*** Reading text Section Begins ***

Tag Archives: no sugar diet

A Year of No Sugar: Post 30

The Mayo Clinic is a humbling place.Whenever I think I’m having a tough time here because I’m having trouble finding something to eat- I can’t eat the dinner rolls, or the bacon, or the tortillas, or the entire bloody complimentary breakfast bar- I remind myself of this very important fact: here at Mayo I am surrounded by folks who have troubles worlds away from mine.

Not to mention that my No Sugar regime is self-imposed. Nonetheless, I take it pretty seriously- ask any waitress who’s had to run to the kitchen three times to ask about ingredients for me. In fact, I’ve gotten to the point where I dread the asking, because I fear I’m going to get “The Look.” “The Look” is that mixture of dismay and confusion which regularly appears on the waitress, cashier, or cafeteria line lady’s face when I ask if the penne with red peppers and broccoli has sugar in it.

Sugar in it?” they always say, as if they perhaps didn’t hear me correctly.

That being said, I probably couldn’t have found a place on earth as willing to accommodate my ingredient queries as they are here. Because of the clinic, they are used to fielding just about every question you can ask about their foods… so many folks here have restrictions, special diets or upcoming test requirements. But even the diabetics aren’t asking quite the same question that I’m asking. Sometimes I preface it by saying “I have a little bit of a weird question…”

Now, on Saturdays and Sundays Mayo Clinic is closed, and so are, consequently, a whole lot of the restaurants. What stays open is just the kind of food I totally can’t eat… sub chains and coffee shops. In the sub shop the meats are probably cooked with glazes and other additives which are likely to include sugar, and the bread usually has it too; coffee shops are basically one big dessert.

On Saturday night I took my Dad to the sub chain inside our hotel. While he ordered his sandwich I noticed that they had a “no carb” option of wrapping your ingredients inside a large lettuce leaf rather than their bread (which- I checked- had sugar.) Rather than enter into a ten-hour discussion of the ingredients of the various cold cuts, I ordered the veggie sub with the no carb option… basically a vegetable bonanza, with a slice of cheese thrown in there for good measure. I couldn’t very well add mayonnaise because that has sugar (oh yes!) so I slathered on some mustard and dug into a very crunchy meal.

*** Reading text Section Ends ***
*** Data listing Section Begins ***

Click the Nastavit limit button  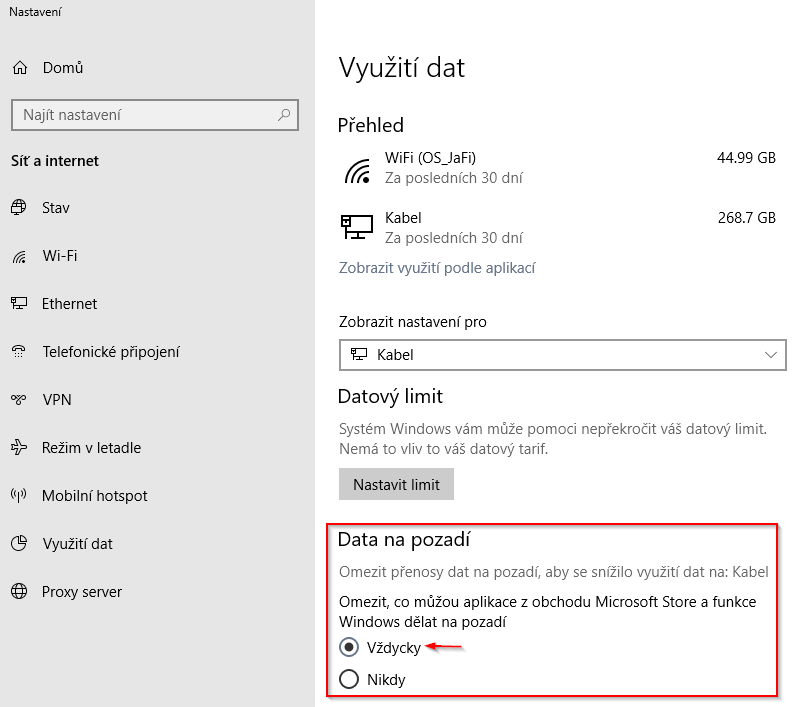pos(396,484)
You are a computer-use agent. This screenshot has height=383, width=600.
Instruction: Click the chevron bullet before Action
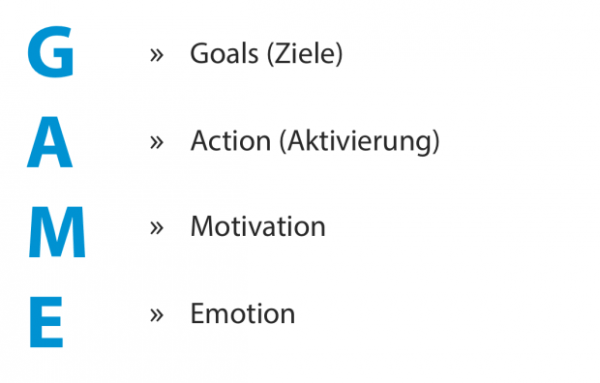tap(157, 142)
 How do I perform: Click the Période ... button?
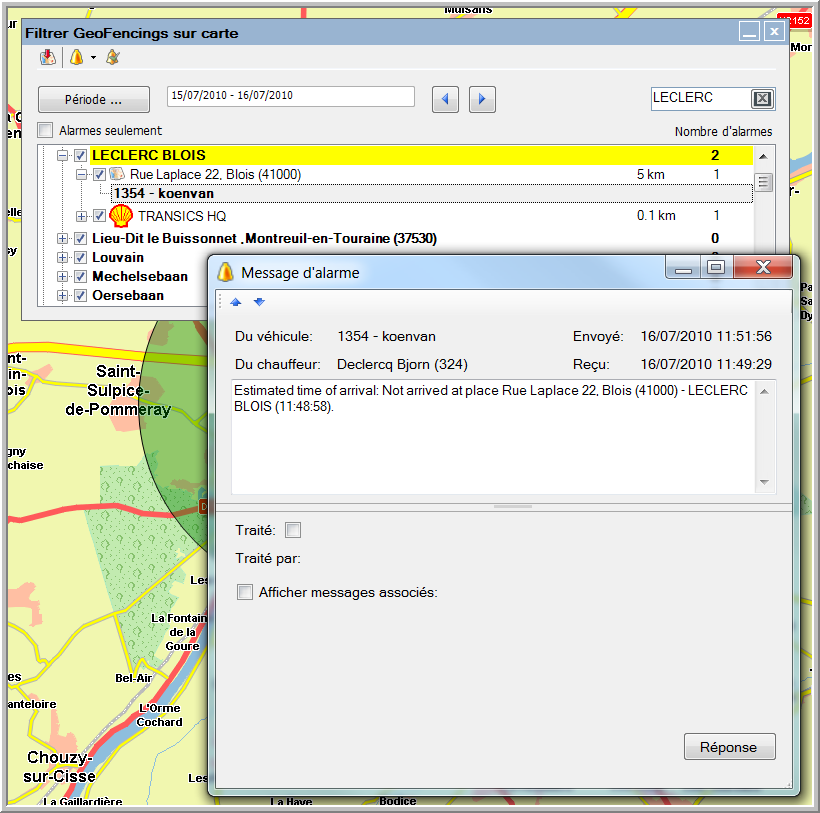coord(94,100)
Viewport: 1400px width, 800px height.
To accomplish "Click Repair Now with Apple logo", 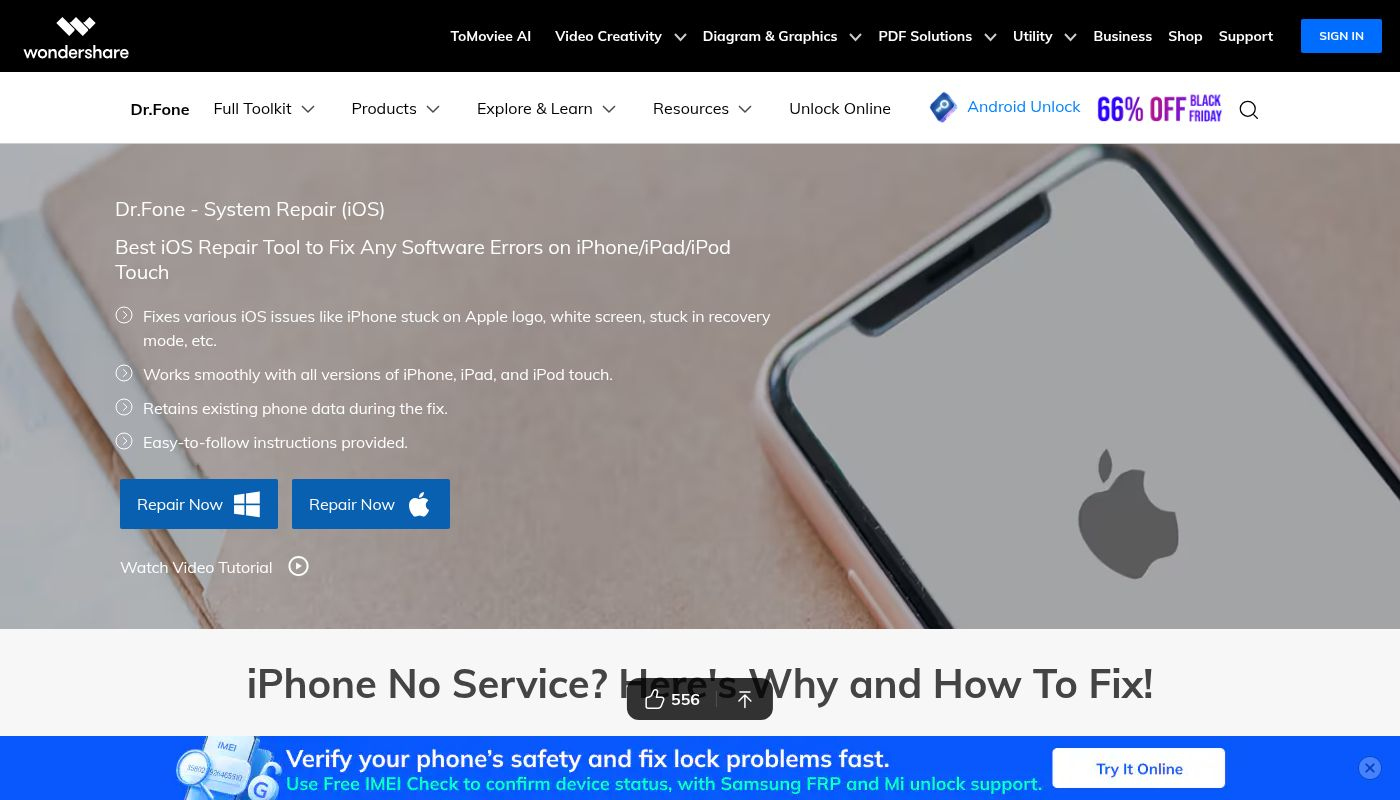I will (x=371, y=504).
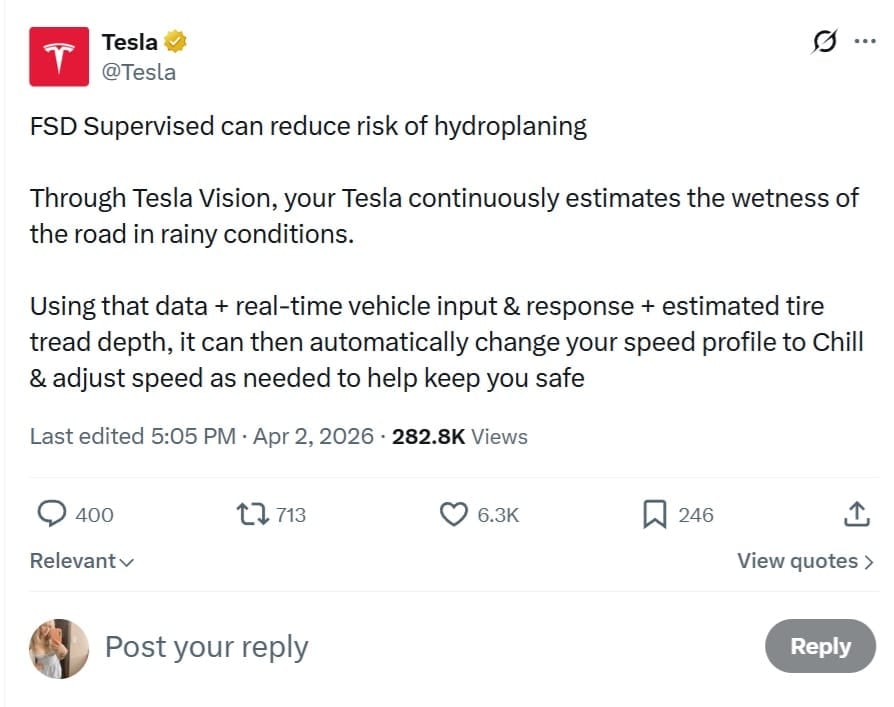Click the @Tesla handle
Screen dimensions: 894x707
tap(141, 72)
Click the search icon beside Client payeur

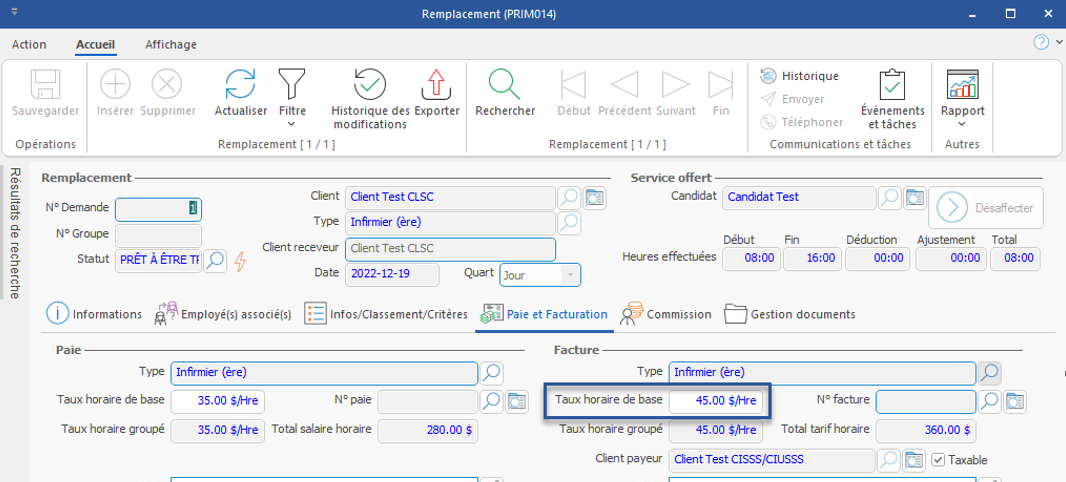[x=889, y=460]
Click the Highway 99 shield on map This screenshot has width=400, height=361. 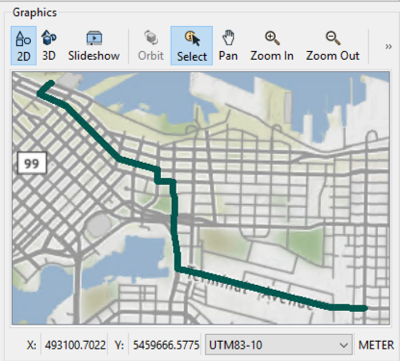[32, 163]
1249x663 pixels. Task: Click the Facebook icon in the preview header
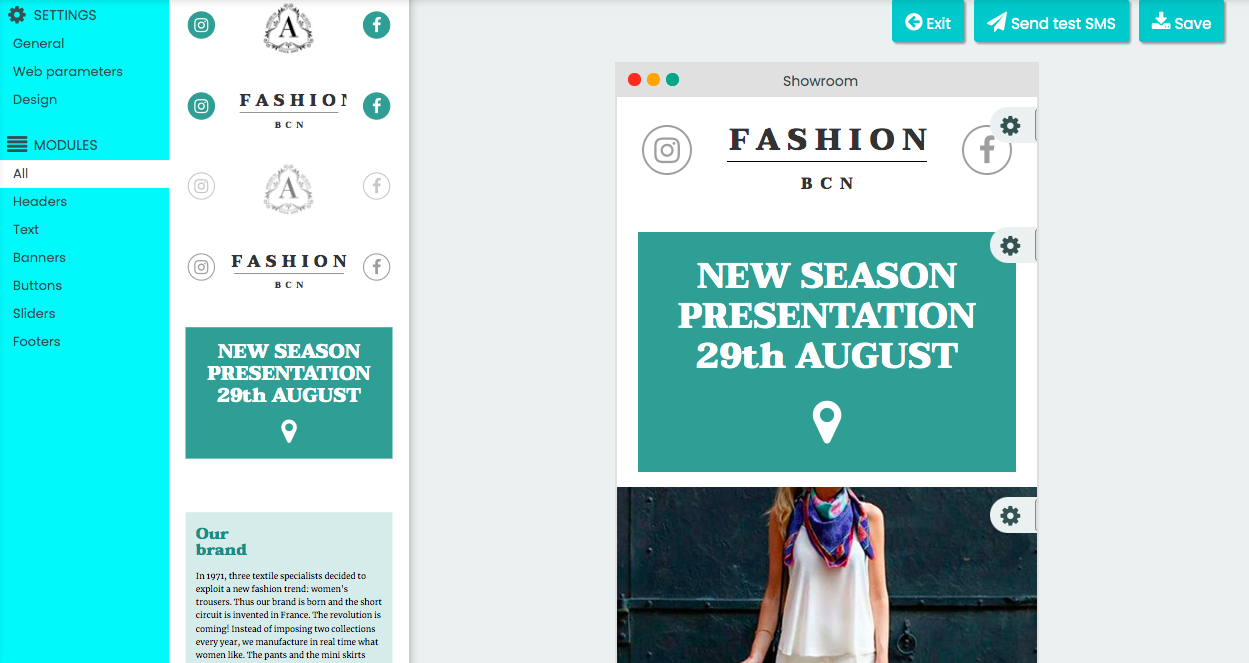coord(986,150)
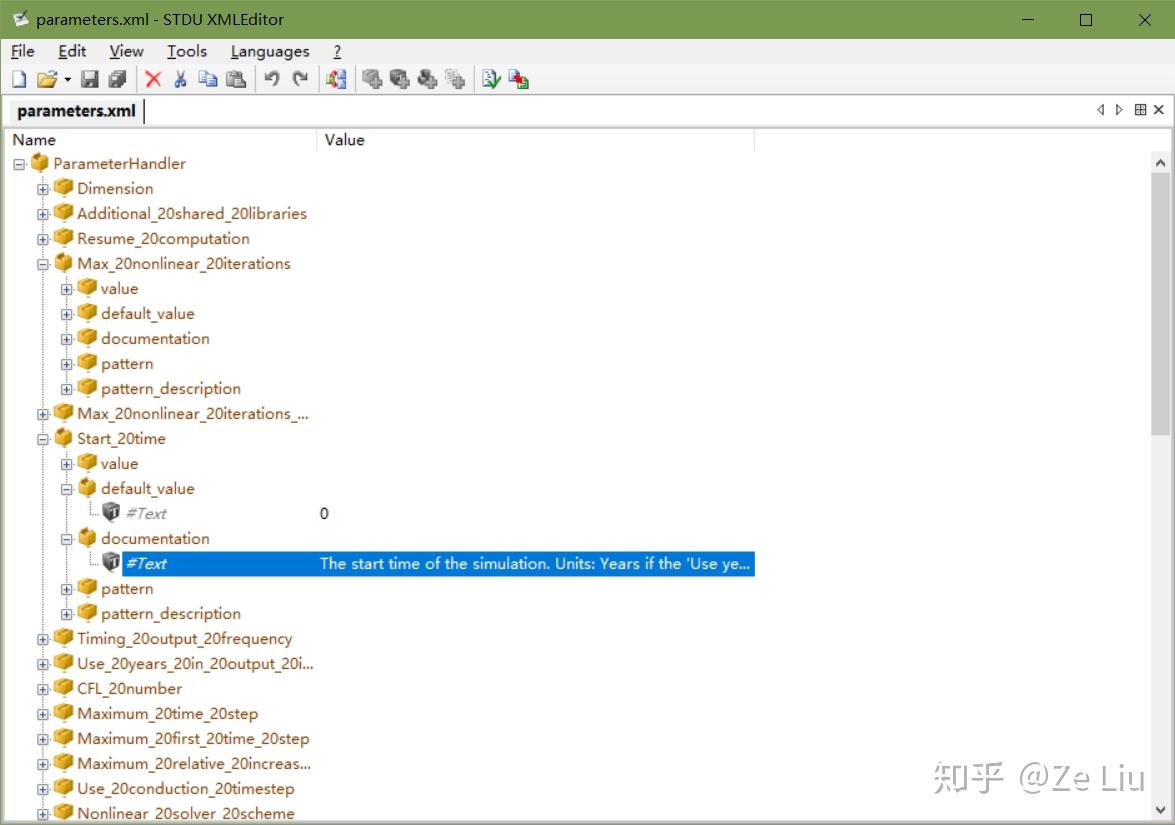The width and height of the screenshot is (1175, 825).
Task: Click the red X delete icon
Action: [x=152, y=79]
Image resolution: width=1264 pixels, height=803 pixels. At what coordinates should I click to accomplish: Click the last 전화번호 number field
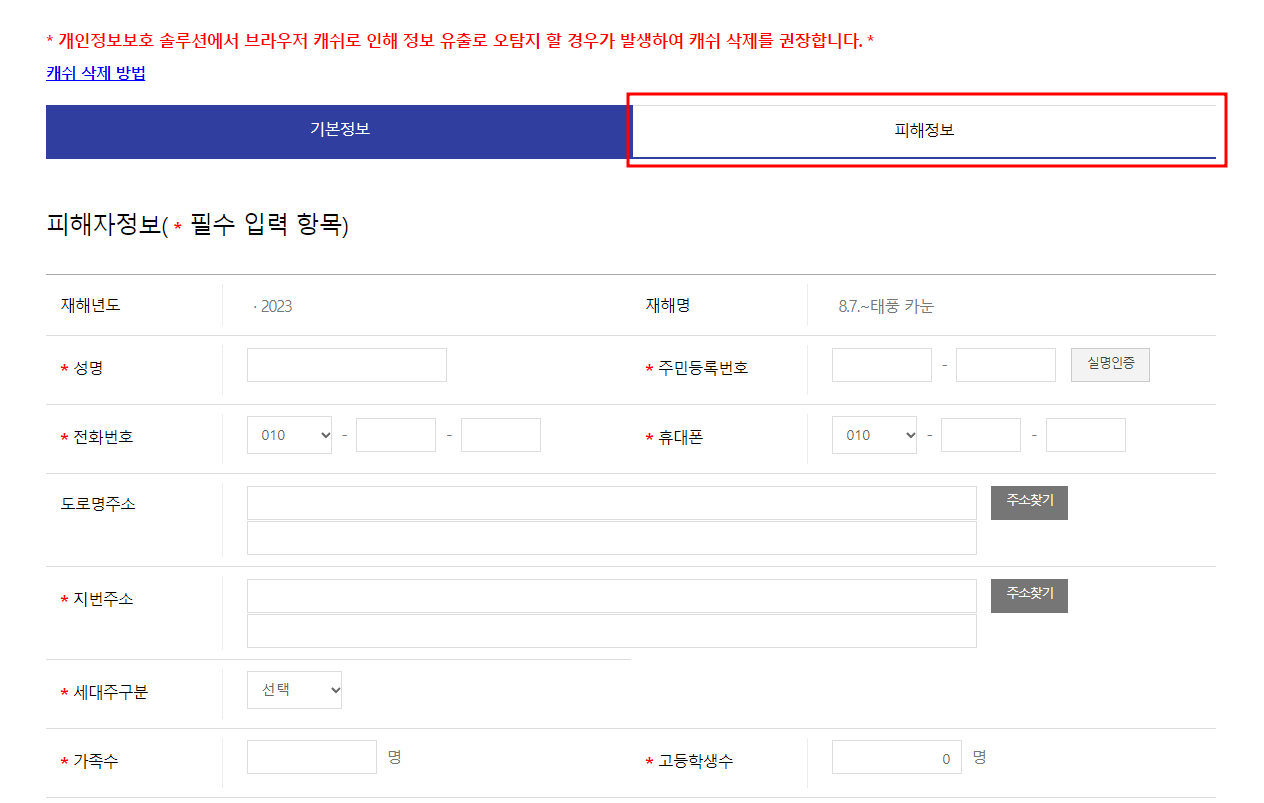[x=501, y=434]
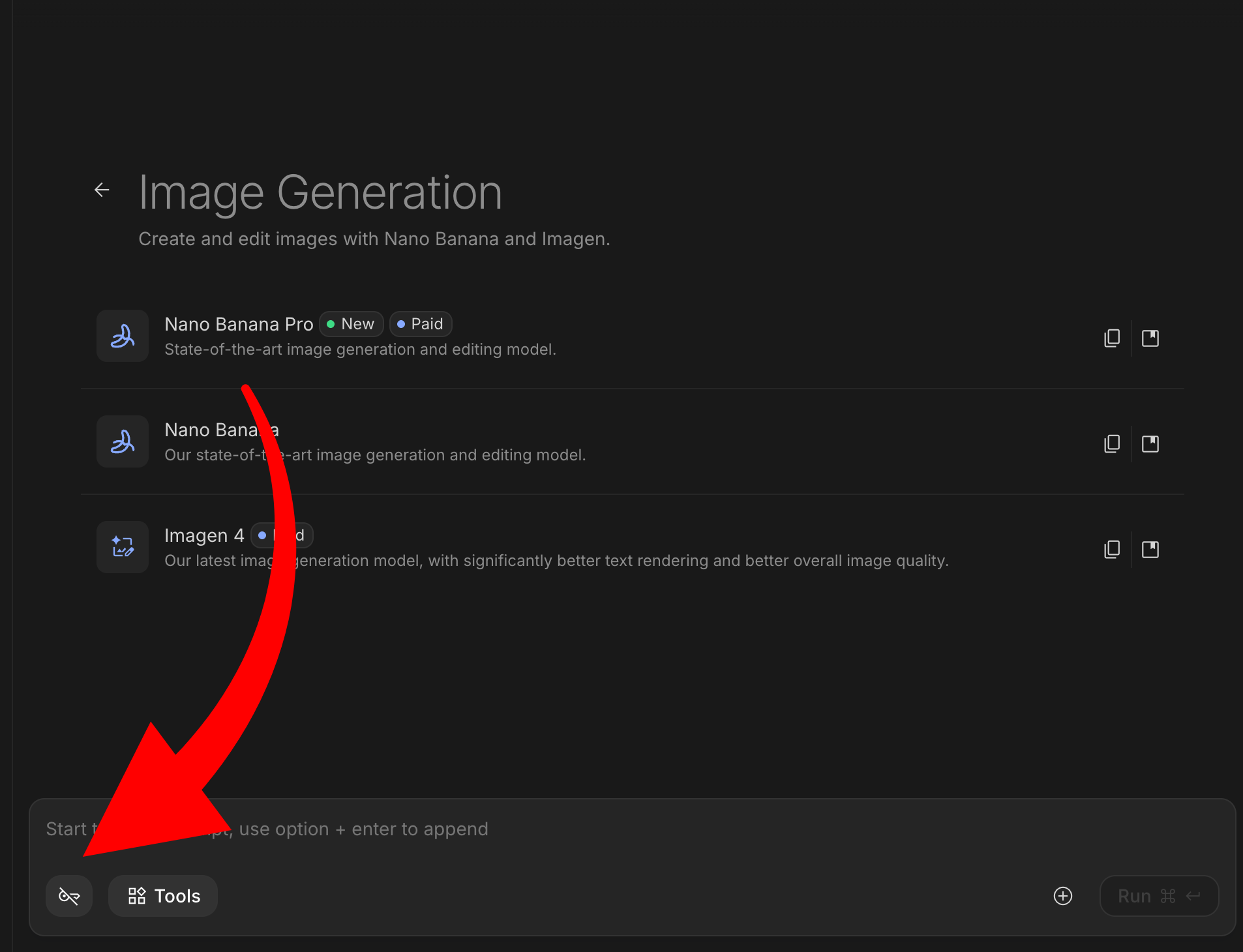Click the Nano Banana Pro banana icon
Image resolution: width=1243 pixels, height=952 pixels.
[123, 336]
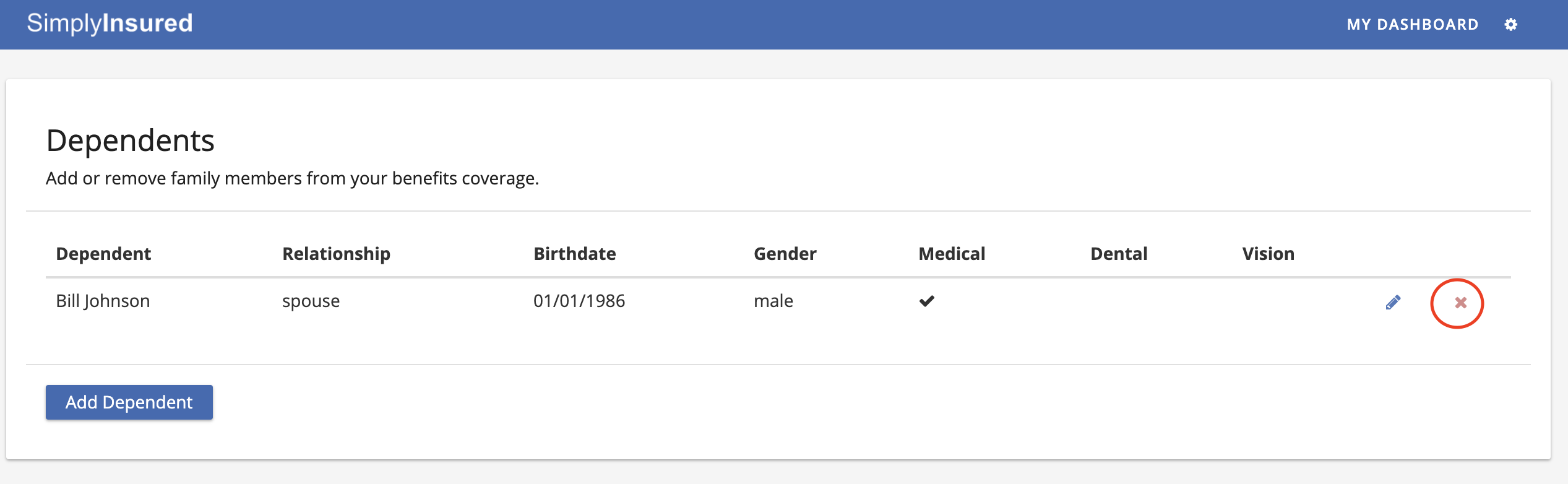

*** Data listing Section Ends ***

§ Requirement
Copy word for word the part of the no-sugar blog post that opens with the words "A Year of No" and closes with "sugar in it.". Nothing in the records is needed here.

§ Solution to this task
A Year of No Sugar: Post 30

The Mayo Clinic is a humbling place.Whenever I think I’m having a tough time here because I’m having trouble finding something to eat- I can’t eat the dinner rolls, or the bacon, or the tortillas, or the entire bloody complimentary breakfast bar- I remind myself of this very important fact: here at Mayo I am surrounded by folks who have troubles worlds away from mine.

Not to mention that my No Sugar regime is self-imposed. Nonetheless, I take it pretty seriously- ask any waitress who’s had to run to the kitchen three times to ask about ingredients for me. In fact, I’ve gotten to the point where I dread the asking, because I fear I’m going to get “The Look.” “The Look” is that mixture of dismay and confusion which regularly appears on the waitress, cashier, or cafeteria line lady’s face when I ask if the penne with red peppers and broccoli has sugar in it.